◆ Work to complete
Rewrite the stretch of the cycling protest article from "With the country" through "their own backyard.", putting "asylum seekers" wherever "refugees" appears.

Bicycling, June 2018

Cyclists in New York Lead Protests Against ICE Detention Center

EVERY THIRD THURSDAY OF THE MONTH, CYCLISTS GATHER AND RIDE LAPS AROUND THE LOWER MANHATTAN FACILITY, BLOCKING ITS VEHICLES AND SHOWING SOLIDARITY WITH THE IMMIGRANTS DETAINED INSIDE

A clarinetist played a jaunty version of “America” from West Side Story as he rode in the back of a pedicab. Meanwhile, dozens of cyclists circled a New York City block, riding slowly and chanting slogans. Was this Critical Mass? Some kind of leisurely, extremely local bike race?

In fact, it was a many individuals taking part in radical protest on their own two wheels. The cyclists were part of Bikes Against Deportation, a monthly protest against Immigration and Customs Enforcement (ICE), the federal agency whose hardline policies under President Donald Trump have attracted fierce criticism and protests across the country.

Every third Thursday for the past four months, groups of several dozen cyclists have gathered in front of the Varick Street Processing Center in Lower Manhattan. Each time, they stage a mass ride around and the block and blockade the driveway of the facility, where ICE holds immigrants arrested in the city before transferring them to jails in New York or New Jersey.

In the words of one organizer, the rides “send a signal to immigrants that New Yorkers will care about them and love them and fight for them.”

With the country focused on scenes coming out of the southern border in the wake of the Trump administration’s since-reversed family separation policy, the rides also give New Yorkers a way to voice support for immigrants and refugees and critique immigration enforcement going on in their own backyard.

Bikes Against Deportation is the work of Reverend Billy Talen and the Stop Shopping Choir, a group that combines performance art with anti-consumerist and leftist protest. One organizer, Savitri Durkee, said she originally conceived of the ride as a way for “having an eye on the street—a band of bicycles keeping an eye on things” as ICE became more aggressive in picking up immigrants around the city.

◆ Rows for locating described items
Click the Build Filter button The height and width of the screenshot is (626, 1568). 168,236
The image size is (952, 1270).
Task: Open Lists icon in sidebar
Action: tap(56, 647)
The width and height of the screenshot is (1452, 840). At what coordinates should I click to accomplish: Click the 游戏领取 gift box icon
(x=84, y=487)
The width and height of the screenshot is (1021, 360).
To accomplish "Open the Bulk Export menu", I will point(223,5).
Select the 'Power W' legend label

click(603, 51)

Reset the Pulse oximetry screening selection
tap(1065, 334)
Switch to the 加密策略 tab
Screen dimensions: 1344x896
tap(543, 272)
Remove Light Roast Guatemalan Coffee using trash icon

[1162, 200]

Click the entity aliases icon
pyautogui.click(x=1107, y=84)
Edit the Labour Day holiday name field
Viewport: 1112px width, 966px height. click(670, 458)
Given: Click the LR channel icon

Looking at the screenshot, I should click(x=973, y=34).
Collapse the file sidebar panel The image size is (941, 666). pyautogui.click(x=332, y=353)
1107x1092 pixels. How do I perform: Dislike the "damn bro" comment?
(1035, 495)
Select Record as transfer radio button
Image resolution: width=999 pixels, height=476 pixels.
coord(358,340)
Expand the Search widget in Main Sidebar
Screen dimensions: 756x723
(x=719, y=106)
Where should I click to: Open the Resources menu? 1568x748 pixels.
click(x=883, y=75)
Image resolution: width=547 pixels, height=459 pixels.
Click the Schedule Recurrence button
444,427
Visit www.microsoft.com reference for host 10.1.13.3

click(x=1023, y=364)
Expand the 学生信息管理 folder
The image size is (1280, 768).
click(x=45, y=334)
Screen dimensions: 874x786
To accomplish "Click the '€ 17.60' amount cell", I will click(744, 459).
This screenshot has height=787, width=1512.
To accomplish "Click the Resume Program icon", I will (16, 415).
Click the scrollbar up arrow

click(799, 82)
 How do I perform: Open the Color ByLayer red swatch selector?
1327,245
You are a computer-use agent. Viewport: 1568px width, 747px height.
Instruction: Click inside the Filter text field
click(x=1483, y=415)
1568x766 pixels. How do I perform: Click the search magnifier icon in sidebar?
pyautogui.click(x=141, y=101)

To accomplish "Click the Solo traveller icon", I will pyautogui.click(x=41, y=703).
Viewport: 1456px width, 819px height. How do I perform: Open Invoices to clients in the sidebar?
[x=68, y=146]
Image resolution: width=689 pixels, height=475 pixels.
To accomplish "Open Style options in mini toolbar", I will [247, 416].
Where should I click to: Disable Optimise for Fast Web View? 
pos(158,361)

◆ Problem solution
With the country focused on scenes coming out of the southern border in the wake of the Trump administration’s since-reversed family separation policy, the rides also give New Yorkers a way to voice support for immigrants and asylum seekers and critique immigration enforcement going on in their own backyard.